HB 427 — Traveling Across County Lines to Commit Felony Offenses

by Rep. McBurney and others (CS/SB 550 by Appropriations Committee and Senator Hukill)

This summary is provided for information only and does not represent the opinion of any Senator, Senate Officer, or Senate Office.

Prepared by: Criminal Justice Committee (CJ)

The bill creates s. 843.22, F.S., which provides that if a person who commits a burglary travels any distance with the intent to commit the burglary in a county in this state other than the person’s county of residence, the degree of the burglary shall be reclassified to the next higher degree if the purpose of the person’s travel is to thwart law enforcement attempts to track the items stolen in the burglary. 

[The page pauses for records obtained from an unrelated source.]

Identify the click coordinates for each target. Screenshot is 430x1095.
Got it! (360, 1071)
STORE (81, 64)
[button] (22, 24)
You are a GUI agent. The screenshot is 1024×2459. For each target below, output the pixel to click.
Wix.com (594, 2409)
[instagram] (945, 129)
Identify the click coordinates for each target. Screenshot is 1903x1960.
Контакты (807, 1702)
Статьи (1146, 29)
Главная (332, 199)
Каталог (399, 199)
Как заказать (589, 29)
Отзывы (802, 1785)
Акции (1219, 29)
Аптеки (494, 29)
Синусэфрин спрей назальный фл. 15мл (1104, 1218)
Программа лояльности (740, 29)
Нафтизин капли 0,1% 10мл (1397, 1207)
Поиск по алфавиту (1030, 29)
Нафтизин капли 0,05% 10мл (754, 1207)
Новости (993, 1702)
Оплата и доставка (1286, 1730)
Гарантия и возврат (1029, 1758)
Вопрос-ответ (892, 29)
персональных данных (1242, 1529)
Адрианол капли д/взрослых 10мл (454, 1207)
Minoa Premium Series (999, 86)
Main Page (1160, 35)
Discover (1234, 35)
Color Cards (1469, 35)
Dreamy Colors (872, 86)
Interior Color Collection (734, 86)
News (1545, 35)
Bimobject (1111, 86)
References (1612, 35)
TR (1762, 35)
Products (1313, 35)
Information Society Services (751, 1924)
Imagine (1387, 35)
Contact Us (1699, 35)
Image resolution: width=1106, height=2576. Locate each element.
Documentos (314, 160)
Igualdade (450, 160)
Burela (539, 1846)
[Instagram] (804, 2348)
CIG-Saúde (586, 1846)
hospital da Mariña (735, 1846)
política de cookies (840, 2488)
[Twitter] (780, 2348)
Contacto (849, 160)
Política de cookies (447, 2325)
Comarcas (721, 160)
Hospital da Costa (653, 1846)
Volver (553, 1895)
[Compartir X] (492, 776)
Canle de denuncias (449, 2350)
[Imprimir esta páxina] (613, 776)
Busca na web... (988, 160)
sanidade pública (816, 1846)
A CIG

The bill defines “county of residence” as the county within Florida in which a person resides. Evidence of a person’s county of residence includes, but is not limited to: 

  • The address on a person’s driver license or state identification card;
  • Records of real property or mobile home ownership;
  • Records of a lease agreement for residential property;
  • The county in which a person’s motor vehicle is registered;
  • The county in which a person is enrolled in an educational institution; and
  • The county in which a person is employed. 

The bill amends s. 903.046(2)(l), F.S., to prohibit those charged with traveling across county lines with the intent to commit a burglary that is reclassified under s. 843.22, F.S., from being released on bail until first appearance to ensure the full participation of the prosecutor and the protection of the public. The bill makes the crossing of a county line with the intent to commit a reclassified burglary a factor to be considered by the court when making a bail determination.

If approved by the Governor, these provisions take effect October 1, 2014.